» **GIVEN TEXT**:
• • •

Another important note: let's all be encouraging and light-hearted here. 

Show me your best pieces _and_ share your worst! It'll be fun 

Here's mine:

*worst old:





what I would improve:*
The anatomy is all fudged up. Clearly I was trying to make it fit in the frame rather than make it look natural. Her fingers -- well, to be frank, I just gave up at that point. Her face is off-centre, why! This was clearly before I knew to my anatomical fixes before I started painting. The background is also a complete mess, and the colour palette is far too saturated. At least I tried!

*worst recent (March)




what I would improve:*
For awhile I went through a supremely textured phase, and this piece demonstrates that I went a little crazy with that. The flowers - wow, what can I even say. I _hate_ floral work, so I didn't bother referencing them. It shows. xD 

This piece was the first time I worked in grayscale to block out values. _You can't even tell!_ Because the anatomical structure is all flipped up. The face ended up too flat, possibly because of my colouring. 

I like the Bloodspill/Swiftkill-esque hair blades on top, though. Proud of that. The ears aren't so bad either.

*best recent




'flutter', what I would improve:*
This was one of the first full-bodied pieces I had ever made. I realized that I sometimes rush, so I did my darndest to make sure I was making valuable improvements to this when I was creating it. And you know what, I still rushed. Look at the blur on the hind legs for example. I was too careless and it shows! If I could do it over, I'd make sure it was crisper, and more indicative of movement in the raised right paw.

The river - I don't usually paint backgrounds (common theme here, eh?). It's a photo composite and it still didn't turn out the way I wanted. Too blurry, not crisp enough. I should have spent more time painting it, but I actually forgot to finish it (because I was rushing). The pebbles on the left edge of the river are _too detailed_ for the rest of the piece. There was a point I was thinking everything would be that detailed - _why? _Where would the focus be? I had my head in the clouds, and still no idea why I left it there.

The branch on the tree just behind the lower half birds - why did I leave the branch all willy wompus? I'm a goofball. 

And as for the birds themselves - I could have made them stand out a lot more, but I didn't. I wish I had. 

Altogether - I really like the piece. It's definitely a good one, but I know there's a lot to improve. Thankfully, that means I can strive to be better next time.

How about you guys!?


----------



## Infrarednexus (Aug 24, 2018)

Worst: Old





Best: Old





Worst: Recent





Best: Recent





I switched art styles over time and I actually think I was better with my old work in terms of shading and detail.


----------



## faerr (Aug 24, 2018)

Infrarednexus said:


> I switched art styles over time and I actually think I was better with my old work in terms of shading and detail.

• • •

» **INFORMATION GIVEN**:
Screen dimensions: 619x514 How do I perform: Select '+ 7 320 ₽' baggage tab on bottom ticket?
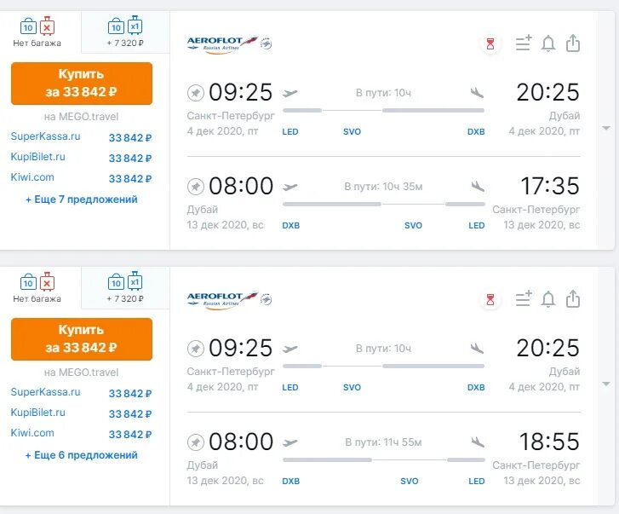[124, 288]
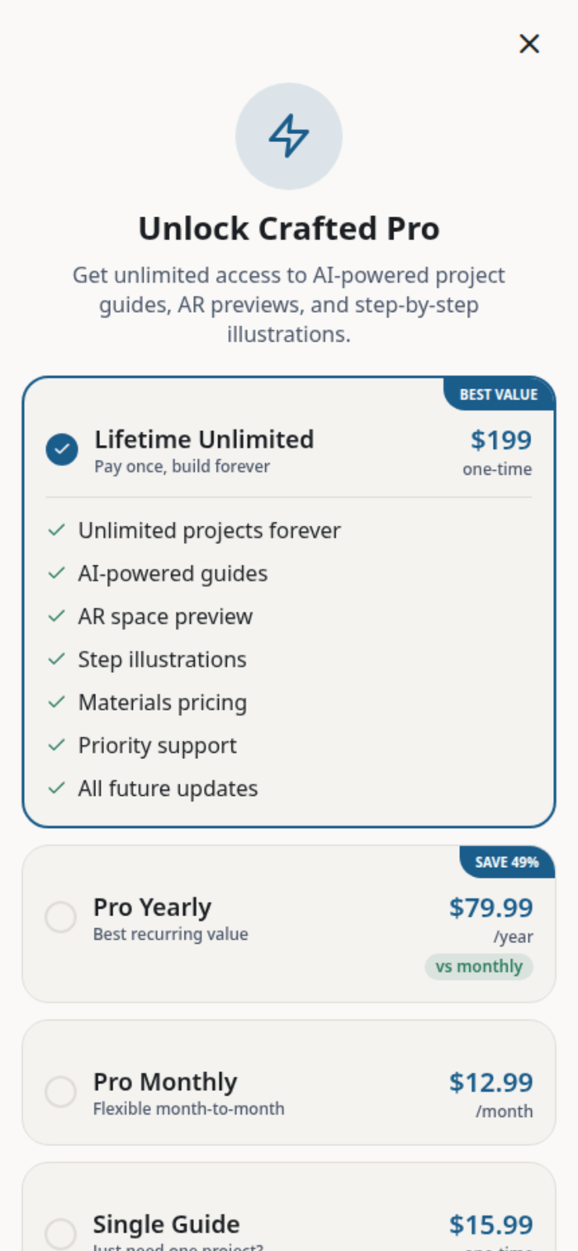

• • •

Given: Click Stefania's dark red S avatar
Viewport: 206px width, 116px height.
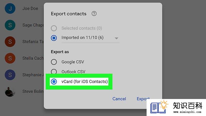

• • •

» **WRITTEN PROBLEM**: Edit the forum thread from "Another important note: let's" up to and including "least I tried!", and give that passage again with "fingers" changed to "hands".

» **THE REPLY**:
Another important note: let's all be encouraging and light-hearted here. 

Show me your best pieces _and_ share your worst! It'll be fun 

Here's mine:

*worst old:





what I would improve:*
The anatomy is all fudged up. Clearly I was trying to make it fit in the frame rather than make it look natural. Her hands -- well, to be frank, I just gave up at that point. Her face is off-centre, why! This was clearly before I knew to my anatomical fixes before I started painting. The background is also a complete mess, and the colour palette is far too saturated. At least I tried!